I think sideways. At least that’s what I call it. Thoughts, relevant or not, hit me in five-gallon buckets. The hamster in my brain runs on his wheel full time 24/7. I’m also a magpie for weird facts and history (would that make me a concept hoarder?)
Sometimes it makes things easy. Languages and words are a part of the ink in my veins. Sometimes it takes work, but if I bash my head against a skill long enough (talking about you, geometry and logic), it will bloom in a flash of unexpected lightning and it will stick with me. University and grad school for me were less about the subject matter and more about learning how to think.
When I wrote stories as a kid, I did it by the seat of my pants. I was full-on impromptu and never gave a whisper of a thought to outlining. And it flowed. Hundreds of pages of stories and doodles. I did it by grace alone and it was a gift I cherished.
Through the rigors of grad school and then a quarter century as an analyst, I didn’t have the luxury of winging it anymore. I needed to organize my thoughts in order to present them in a logical and persuasive fashion. But my creative writing changed with it.
Outlining served me well in the work world. And without it, I don’t think I’d have ever finished The Stolen Songbird or become a published author. It even hung on after retirement to plot Murder by Spandex. I SO need an outline for the mystery to keep all the clues straight!
Then I heard about an upcoming anthology with a theme that caught my interest: finding something lost. The idea grabbed me and refused to let go. I started typing and have been pounding away every day. A hundred words. A thousand words. Doesn’t matter how many a day, I’m having fun. It’s now way too long for a short story, and it’s telling me it wants to be more of a novella.

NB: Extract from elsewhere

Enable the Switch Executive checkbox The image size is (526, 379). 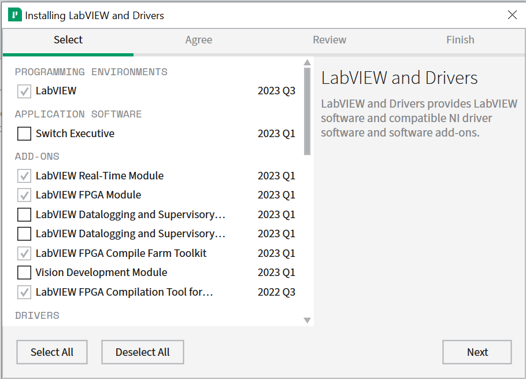click(x=24, y=134)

The back copy for the story is on a new tab for my website. For now, it’s called, Novella Project 2026. Not exactly original, but my working title is Plato’s Book, and the people that I’ve mentioned the title to have all said it sounds like a philosophy book. Nope, it’s fiction. Sort of a mash up of urban fantasy, folk tale, and finding yourself again.
The premise is the Rule One of the Folktale: if a talking animal asks you to do something, you do it or bad things happen. And it’s a quest to find a lost library book (I love libraries – my happy place growing up.) The quest is given to the hero by a hedgehog hanging out on the 108-degree sidewalk outside a coffee house in Sacramento Valley. Now imaging that hero is an analyst close to retirement. That thinks sideways.
I’m almost to The End without an outline in sight and loving every minute of the journey. I’ve never read a book that had a character that thinks like me. I think the hamster in my head was telling me that I need to be the one to write it.
I’m planning on publishing in time for the Sacramento Book Festival in April.

I so love that inspiration grabbed you by the neck and wouldn’t let go! Looking forward to buying my own copy!